PAGE TEXT -
--*--
| Schizoaffective
hi i'm 21 and almost exactly a year ago i was hospitalized for intrusive thoughts of homicide and suicide and i'm just not like that, i also had paranoia, delusions, depression, and a feeling that nothing at all was real, that everything was part of my imagination, and that i was the only real being, and other times i felt like an outside observer of my body like i couldn't control what i was doing, like i didn't exist, i was diagnosed with Schizoaffective Disorder not to long ago, and recently i've been feeling very lethargic, hopeless and majorly depressed, i've been having bouts of paranoia every now and then, i'd say maybe once every 2 days, and my anxiety has been like a roller coaster, i am currently on the medications, seroquel, risperdal, zoloft and xanax.
all of this is concerning me, starting with the lethargy, and feeling like i should be out somewhere doing something to better my life but i just can't, everytime i've tried to do something a symptom kicks in and i feel like my life is never going to change and i get depressed and start thinking i'll always be this way and i'll never be able to do anything with my life, and i don't tell my friends because i don't trust them to believe me, i just sit around in my house being depressed and sleeping most of the days, then sometimes the intrusive thoughts start up again, (one for example is being afraid that i'm going to become possessed by a demon)
--*--
ENTRIES SUPPLIED -
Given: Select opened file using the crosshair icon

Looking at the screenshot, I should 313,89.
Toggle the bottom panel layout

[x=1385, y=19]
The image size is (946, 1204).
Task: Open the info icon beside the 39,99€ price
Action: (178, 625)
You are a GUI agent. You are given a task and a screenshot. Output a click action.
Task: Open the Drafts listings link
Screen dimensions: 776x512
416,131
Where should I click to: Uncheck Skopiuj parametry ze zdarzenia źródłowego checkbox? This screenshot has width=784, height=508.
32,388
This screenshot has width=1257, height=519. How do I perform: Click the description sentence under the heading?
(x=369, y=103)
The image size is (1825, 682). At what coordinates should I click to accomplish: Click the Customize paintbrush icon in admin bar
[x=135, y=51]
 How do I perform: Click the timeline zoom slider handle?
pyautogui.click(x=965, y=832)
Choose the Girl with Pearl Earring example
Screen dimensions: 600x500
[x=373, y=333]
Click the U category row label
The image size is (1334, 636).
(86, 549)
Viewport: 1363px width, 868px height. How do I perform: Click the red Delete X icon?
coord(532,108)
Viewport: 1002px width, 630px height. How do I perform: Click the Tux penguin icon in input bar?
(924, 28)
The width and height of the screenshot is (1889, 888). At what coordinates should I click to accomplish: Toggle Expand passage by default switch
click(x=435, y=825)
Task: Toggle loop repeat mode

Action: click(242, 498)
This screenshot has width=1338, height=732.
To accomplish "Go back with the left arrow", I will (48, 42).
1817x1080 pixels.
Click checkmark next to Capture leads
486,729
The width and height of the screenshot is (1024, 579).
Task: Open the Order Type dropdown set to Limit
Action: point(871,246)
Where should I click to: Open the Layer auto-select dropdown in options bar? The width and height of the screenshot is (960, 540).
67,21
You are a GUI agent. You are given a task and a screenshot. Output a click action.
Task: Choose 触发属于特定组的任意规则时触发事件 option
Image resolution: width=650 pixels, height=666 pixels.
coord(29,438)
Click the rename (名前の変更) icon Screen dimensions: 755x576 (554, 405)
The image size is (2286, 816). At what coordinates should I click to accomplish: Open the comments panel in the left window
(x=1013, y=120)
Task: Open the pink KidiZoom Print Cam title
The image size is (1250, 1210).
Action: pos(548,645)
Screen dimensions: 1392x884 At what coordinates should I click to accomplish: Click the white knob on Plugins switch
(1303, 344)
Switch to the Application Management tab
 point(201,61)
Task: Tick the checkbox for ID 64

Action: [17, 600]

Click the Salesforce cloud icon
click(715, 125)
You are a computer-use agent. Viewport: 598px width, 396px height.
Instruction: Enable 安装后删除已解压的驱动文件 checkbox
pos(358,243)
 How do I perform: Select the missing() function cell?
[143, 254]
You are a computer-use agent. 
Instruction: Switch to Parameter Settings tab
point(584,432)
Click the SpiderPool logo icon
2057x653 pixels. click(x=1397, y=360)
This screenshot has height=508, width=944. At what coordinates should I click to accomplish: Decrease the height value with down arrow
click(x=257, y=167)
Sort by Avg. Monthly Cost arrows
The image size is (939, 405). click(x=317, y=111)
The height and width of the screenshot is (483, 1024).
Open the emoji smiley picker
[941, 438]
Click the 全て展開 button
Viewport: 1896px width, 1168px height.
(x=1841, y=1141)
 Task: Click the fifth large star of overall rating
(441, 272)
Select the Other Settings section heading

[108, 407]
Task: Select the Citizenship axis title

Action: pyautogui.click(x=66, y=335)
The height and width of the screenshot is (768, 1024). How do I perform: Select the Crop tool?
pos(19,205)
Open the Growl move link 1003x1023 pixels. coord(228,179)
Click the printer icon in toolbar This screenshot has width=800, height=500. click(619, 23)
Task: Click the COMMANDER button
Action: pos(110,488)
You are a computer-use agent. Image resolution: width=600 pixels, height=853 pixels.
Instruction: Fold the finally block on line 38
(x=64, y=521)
--*--
COMPLETE THE FOLLOWING -
• 1. In the schizoaffective post, which medications does the writer say they are currently on?
• 2. Update the schizoaffective post from "all of this" up to and including "by a demon)", putting "fatigue" in place of "lethargy".

RESPONSES BY ITEM NUMBER -
• 1. Seroquel, risperdal, zoloft and xanax.

• 2.
all of this is concerning me, starting with the fatigue, and feeling like i should be out somewhere doing something to better my life but i just can't, everytime i've tried to do something a symptom kicks in and i feel like my life is never going to change and i get depressed and start thinking i'll always be this way and i'll never be able to do anything with my life, and i don't tell my friends because i don't trust them to believe me, i just sit around in my house being depressed and sleeping most of the days, then sometimes the intrusive thoughts start up again, (one for example is being afraid that i'm going to become possessed by a demon)